24.15.3 Endian built-ins

As handy as the .set endian dot-command may be, it is also important to be able to change the current endianness programmatically from a Poke program. For that purpose, the PKL compiler provides a couple of built-in functions: get_endian and set_endian.

Their definitions, along with the specific supported values, look like:

var ENDIAN_LITTLE = 0;
var ENDIAN_BIG = 1;

fun get_endian = int: { ... }
fun set_endian = (int endian) int: { ... }

Accessing the current endianness programmatically is especially useful in situations where the data being poked features a different structure, depending on the endianness.

A good (or bad) example of this is the way registers are encoded in eBPF instructions. eBPF is the in-kernel virtual machine of Linux, and features an ISA with ten general-purpose registers. eBPF instructions generally use two registers, namely the source register and the destination register. Each register is encoded using 4 bits, and the fields encoding registers are consecutive in the instructions.

Typical. However, for reasons we won’t be discussing here the order of the source and destination register fields is switched depending on the endianness.

In big-endian systems the order is:

dst:4 src:4

Whereas in little-endian systems the order is:

src:4 dst:4

In Poke, the obvious way of representing data whose structure depends on some condition is using an union. In this case, it could read like this:

type BPF_Insn_Regs =
  union
  {
    struct
    {
      BPF_Reg src;
      BPF_Reg dst;
    } le : get_endian == ENDIAN_LITTLE;

    struct
    {
      BPF_Reg dst;
      BPF_Reg src;
    } be;
  };

Note the call to the get_endian function (which takes no arguments and thus can be called Algol68-style, without specifying an empty argument list) in the constraint of the union alternative. This way, the register fields will have the right order corresponding to the current endianness.

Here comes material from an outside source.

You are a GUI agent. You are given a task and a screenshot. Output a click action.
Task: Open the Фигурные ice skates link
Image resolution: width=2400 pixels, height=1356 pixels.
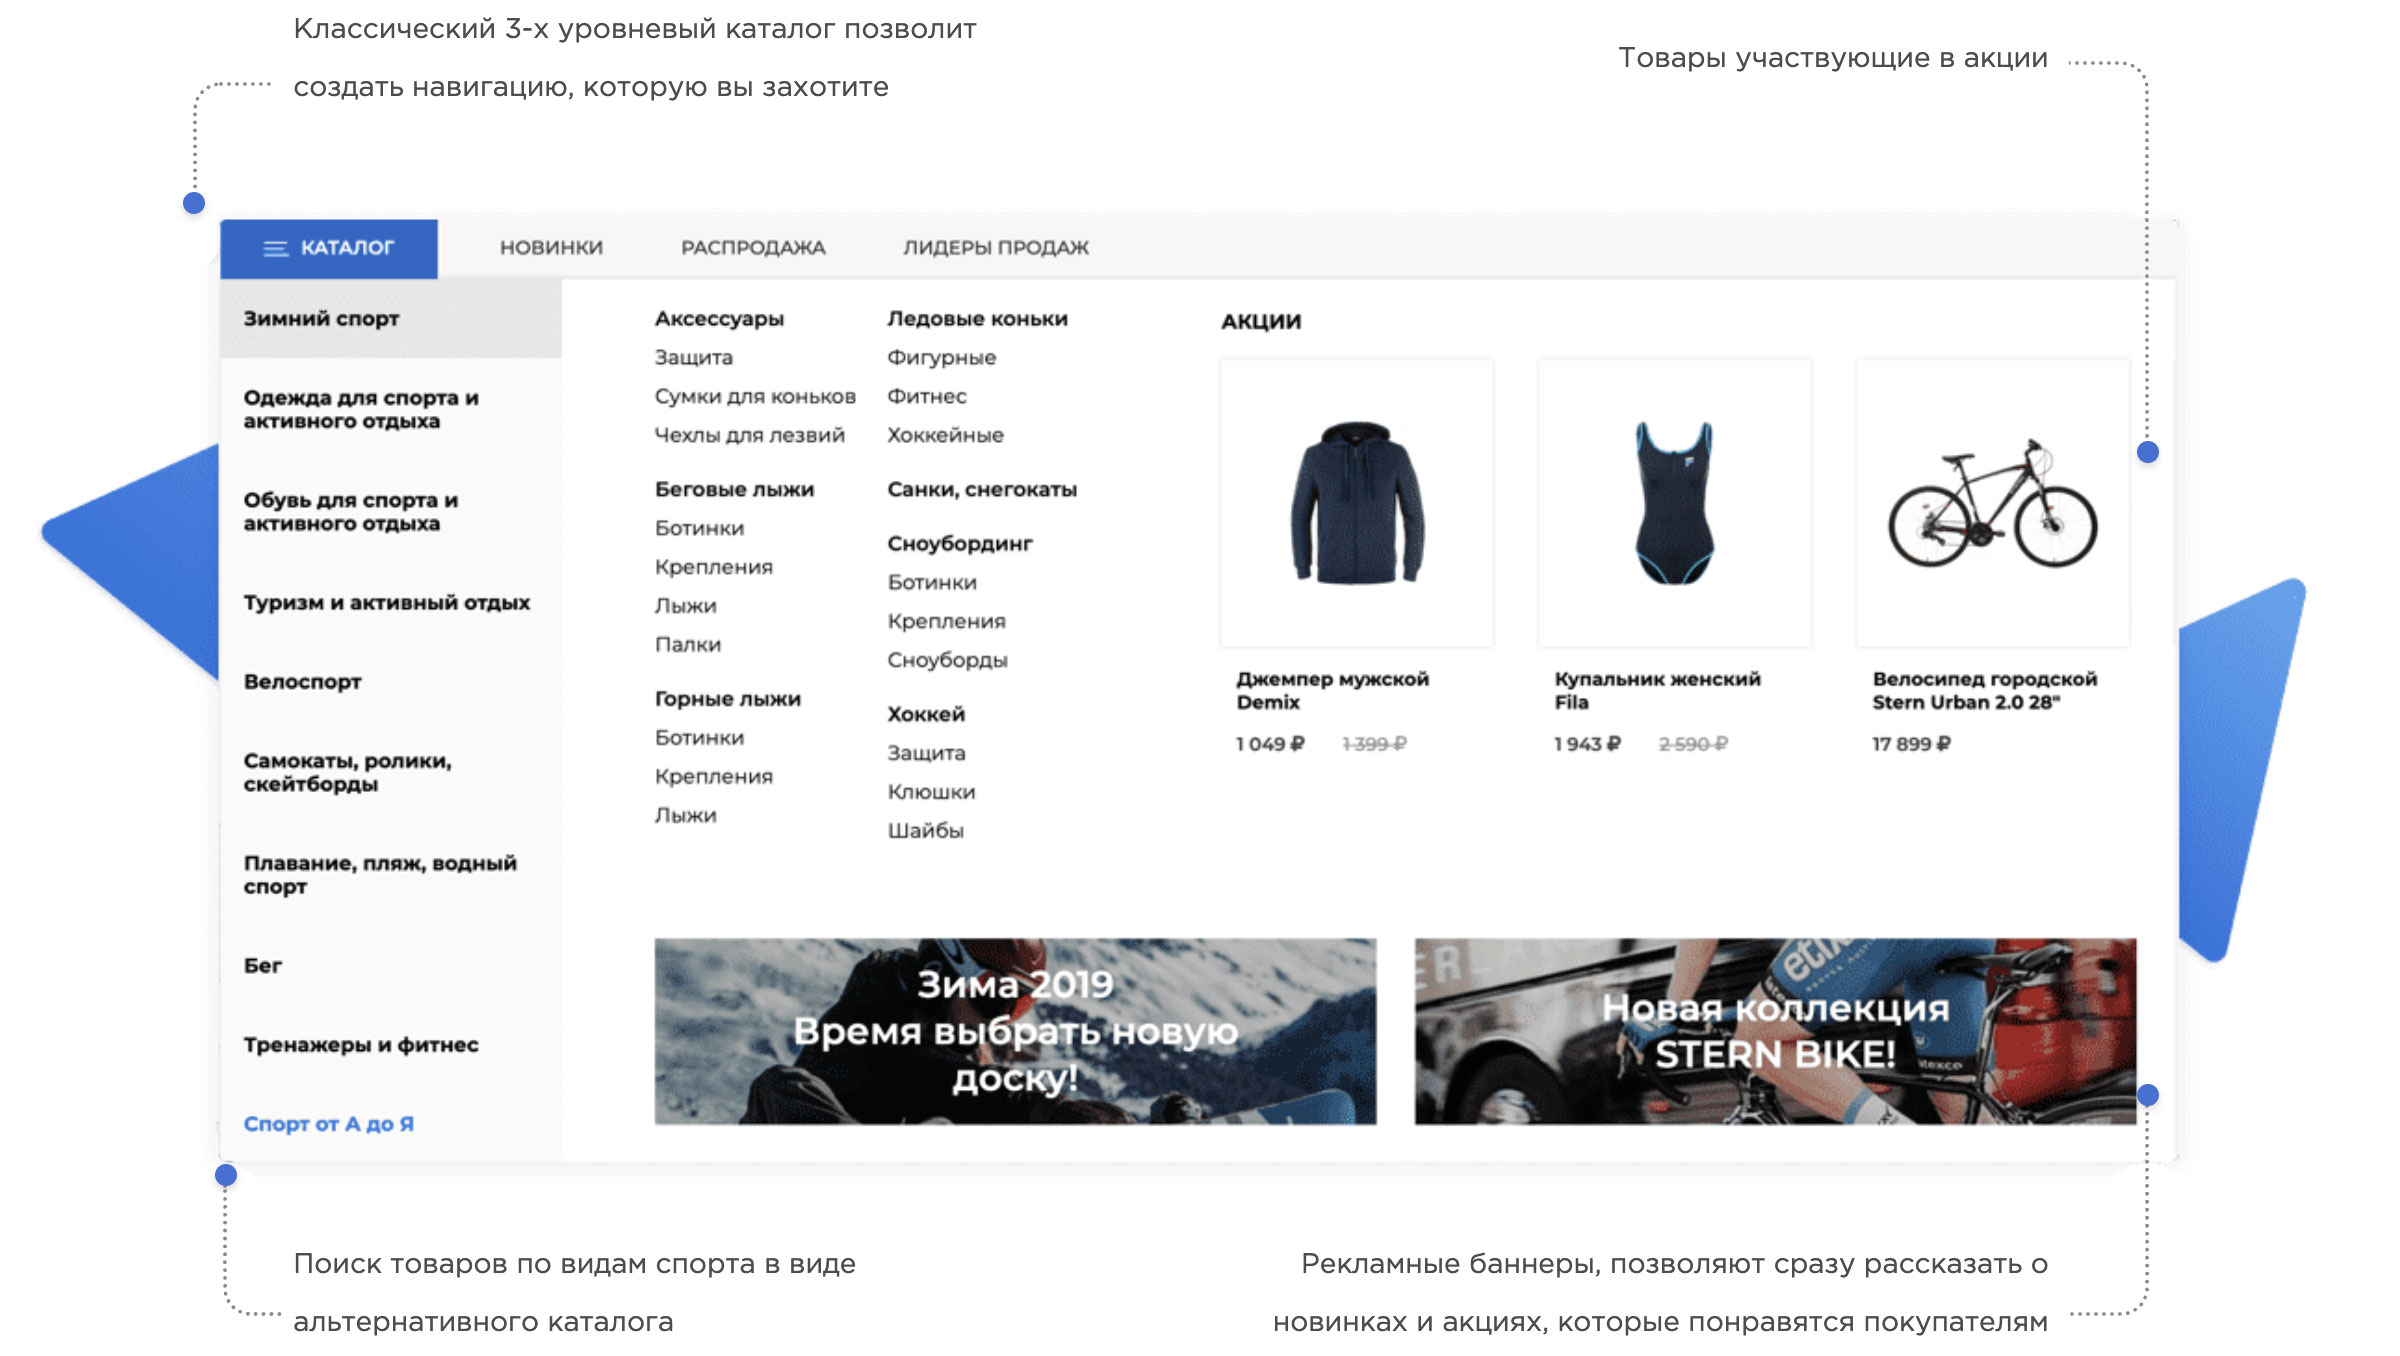click(x=940, y=358)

Nifty. However, there is an ever better way to denote the structure of these fields. This is it:

type BPF_Insn_Regs =
  struct
  {
    var little_p = (get_endian == ENDIAN_LITTLE);

    BPF_Reg src @ !little_p * 4#b;
    BPF_Reg dst @ little_p * 4#b;
  };

This version, where the ordering of the fields is implemented using field labels, is not only more compact, but also has the virtue of not requiring additional “intermediate” fields like le and be above. It also shows how convenient can be to declare variables inside structs.

Let’s see it in action:

(poke) BPF_Insn_Regs @ 1#B
BPF_Insn_Regs {src=#<%r4>,dst=#<%r5>}
(poke) .set endian big
(poke) BPF_Insn_Regs @ 1#B
BPF_Insn_Regs {src=#<%r5>,dst=#<%r4>}

Changing the current endianness in constraint expressions is useful when dealing with binary formats that specify the endianness of the data that follows using some sort of tag. This is the case of ELF, for example. The first few bytes in an ELF header conform what is known as the e_ident. One of these bytes is called ei_data and its value specifies the endianness of the data stored in the ELF file.

This is how we handle this in Poke:

fun elf_endian = (int endian) byte:
 {
   if (endian == ENDIAN_LITTLE)
     return ELFDATA2LSB;
   else
     return ELFDAT2MSB;
 }

[...]

type Elf64_Ehdr =
  struct
  {
    struct
    {
      byte[4] ei_mag : ei_mag[0] == 0x7fUB
                       && ei_mag[1] == 'E'
                       && ei_mag[2] == 'L'
                       && ei_mag[3] == 'F';
      byte ei_class;
      byte ei_data : (ei_data != ELFDATANONE
                      && set_endian (elf_endian (ei_data)));
      byte ei_version;
      byte ei_osabi;
      byte ei_abiversion;
      byte[6] ei_pad;
      offset<byte,B> ei_nident;
    } e_ident;

    [...]
  };

Note how set_endian returns an integer value… it is always 1. This is to facilitate its usage in field constraint expressions.